It would be a mistake to make assumptions on how Scraper might do its work... so to assume it will search online, and only provide it with simplistic hints such as 'we think the movie is called Lady In Red' isn't enough.

We COULD provide it with:
- The media resides at 'C:\my movies\lady in red\man in blue.mp4'
- We THINK the movie title is Lady In Red

This allows the scraper to think for itself!... it can go along with our suggestion of 'lady in red' OR it attempt to be smarter and opt for 'man in blue'.


With me so far?

Yes I am Wink You are 100% correct in stating that XBMC shouldn't have to know or care how it gets by the metadata. It should just have to pass "something" the file name and possibly wherever its a tv show or a movie and get the metadata in return. My whole proposal is about this "something", it would be the library I create! A total separation from the current codebase, not depending on anything else. The library would be used by the VideoInfoScanner class for example. This class would get an instance of it initialized with the chosen scraper and then just hand it some callbacks ( if the library itself is threaded which some said wouldn't be a good idea and I rather agree ) or do some API calls in it's own thread ( which is the path I'll take 90% sure ).

I hope that after a while this file iteration would also be separated from XBMC and become a part of the lib so that all XBMC should do is pass some paths to movie/show folders and register callbacks ( now the threading would have to be done in the lib I'd imagine ).

(2012-04-07, 03:19)AnalogKid Wrote: So here's my particular small suggestion in the grand scheme of things (and I'll comment more on the bigger picture later!)....

***** Make the 'local meta / content' detection a scraper like all other scrapers (putting aside the current limitations of scaper API's.*****

The fact that that content exists in the local file system as opposed to an online resource simply doesn't matter. The local file systems IS a 'scrapeable resource' and should be scraped by a scraper.

That means of course that scrapers would have to be able to exercise logic and effectively be 'executable modules' in some way. But it makes sense to me that scrapers have this ability.

You are right that on a very abstract level using the data in the nfo and some data from an online source makes no difference. Both are paths that end up with XBMC acquiring metadata about a file. However extreme abstraction is never very good in my opinion, in this case and for my idea their is an really is a big difference... the availability, speed and all other factors related to the use of a network connection. These things are of no importance when using local data. Also there isn't a lot of local data to work with when new movies come in so I don't really see how it would benefit the end-user or scraper developers a lot to have a scraper for it. Also ( I'm not entirely sure ) I think currently both sources are used in conjunction but you would probably cover this with the daisy chaining.

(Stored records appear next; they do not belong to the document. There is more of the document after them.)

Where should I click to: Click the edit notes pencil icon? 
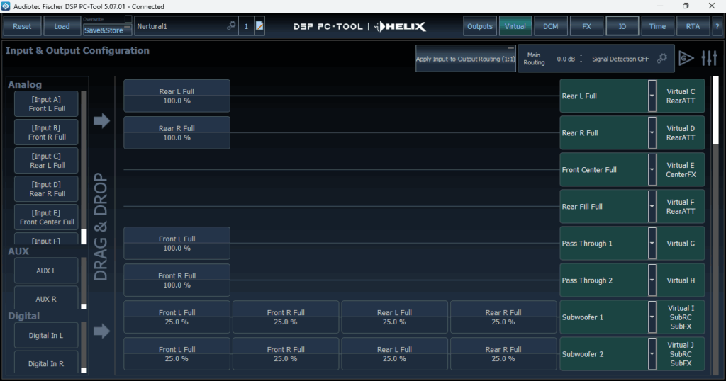coord(259,26)
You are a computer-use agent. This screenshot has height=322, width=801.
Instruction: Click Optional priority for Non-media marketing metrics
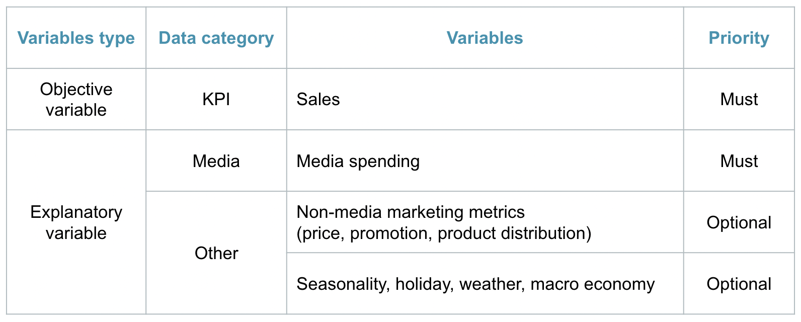pyautogui.click(x=739, y=222)
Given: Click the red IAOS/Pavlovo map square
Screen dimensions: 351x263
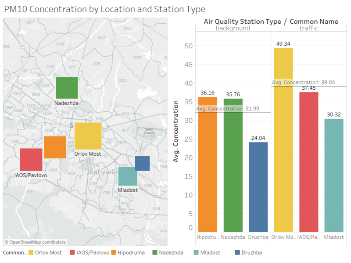Looking at the screenshot, I should 31,159.
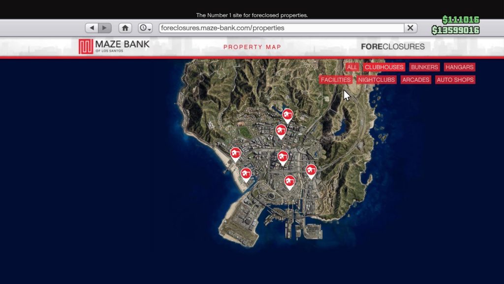This screenshot has height=284, width=504.
Task: Select the northernmost property pin on the map
Action: 288,114
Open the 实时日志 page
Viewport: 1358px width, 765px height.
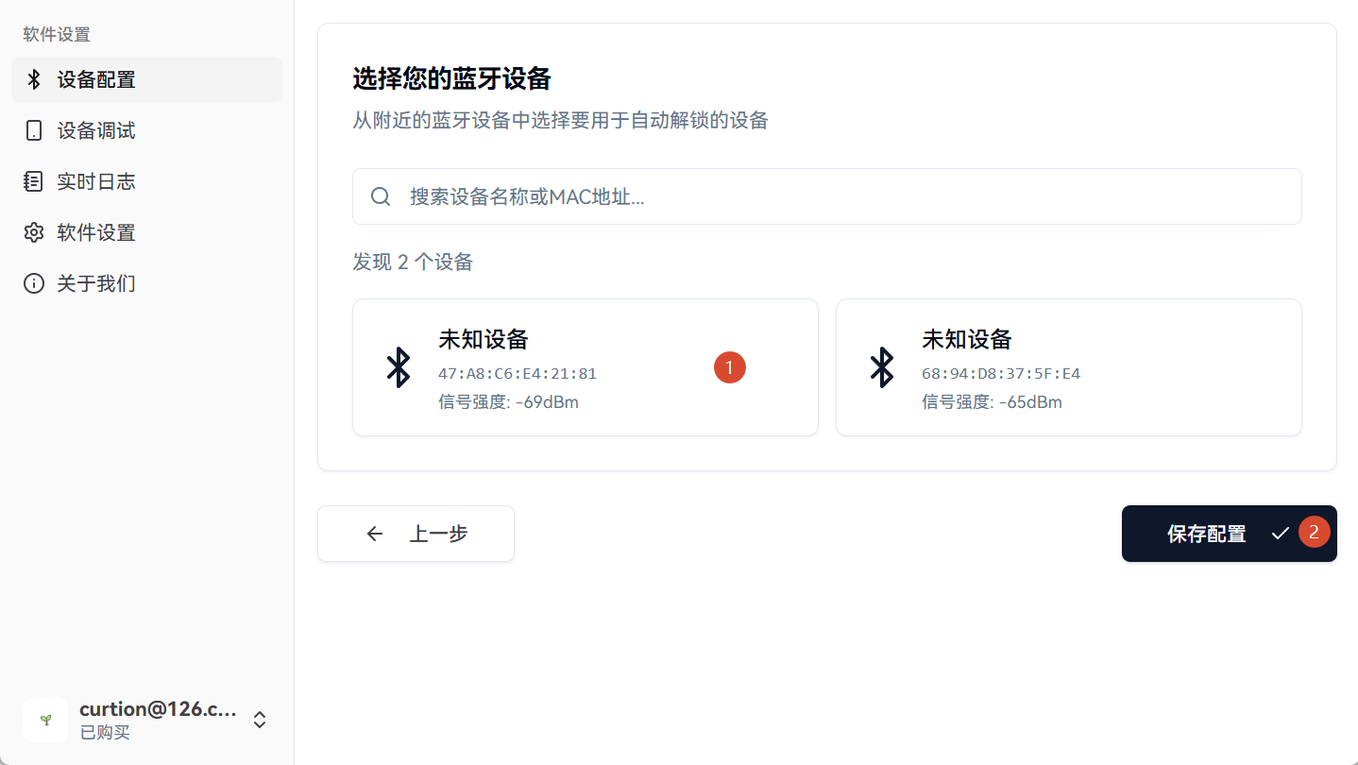(x=96, y=181)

All in all I think you are right on a software architecture level about treating local data the same but I have my questions about how far this concept should be followed for overall convenience in the actual code.

(2012-04-07, 03:19)AnalogKid Wrote: Benefits:
It abstracts the collection of metadata retrieval away from core XBMC in a consistent manner through the use of 'scrapers'.
XBMC makes no assumptions whatsoever on how a scraper deduces the information
It allows (theoretically) for an entirely different local NFO / tbn / jpg scheme to be implemented as long as there's a scraper that supports it
It moves the NFO / tbn / jpg scanning functionality out of XBMC core and into a scraper

The first two benefits would be achieved by the library anyway since it's a separate library. About the last benefit I already expressed my doubts about its usefulness but if you replace the word "scraper" with "library" the proposal also achieves it. About the possibility of implementing an entirely different local scheme... I really don't see the use but since this would also be part of the library it wouldn't be as hard to do so anyway and if there is really a demand for this I could abstract this a bit more in the lib so it would become even simpler and allows different schemes without treating it like a remote scraping.

(2012-04-07, 03:19)AnalogKid Wrote: Cons:
It's probably a lot of work initially and widening of scraper capability
I wouldn't overestimate the extra work this bring neither, if the back-end is adapted a bit and XML scrapers can take "file:///" url's ( after all those are UNIFORM resource locators ) it defiantly doable, I'm just not really convinced if it's worth it.

(2012-04-07, 03:19)AnalogKid Wrote: There's more to come.... e.g. a strategy for 'daisy chaining' scrapers so that Meta Data and content can progressively be enhanced (sequentially / via priority)
There's even scope for a more complex parallel scrape where multiple sources of Meta Data and content are collated and rationalised.

It's a lot of words, but a simple concept, and I THINK it's in keeping with the OP's line of thinking.

If it's way off, I'll gladly drop out and leave you guys to it. I'm at an 'abstact' level... you guys are at a practical level... but there's a chance somewhere in between lies perfection ;-)

I'll possibly come back with the 'daisy chaining' / sequentially scraping stuff later....
Parallel scraping of different parts of the metadata could be done with my initial suggestion for "modular scrapers" too. I am very curious about what you mean exactly with "daisy chaining" scrapers so please continue your post!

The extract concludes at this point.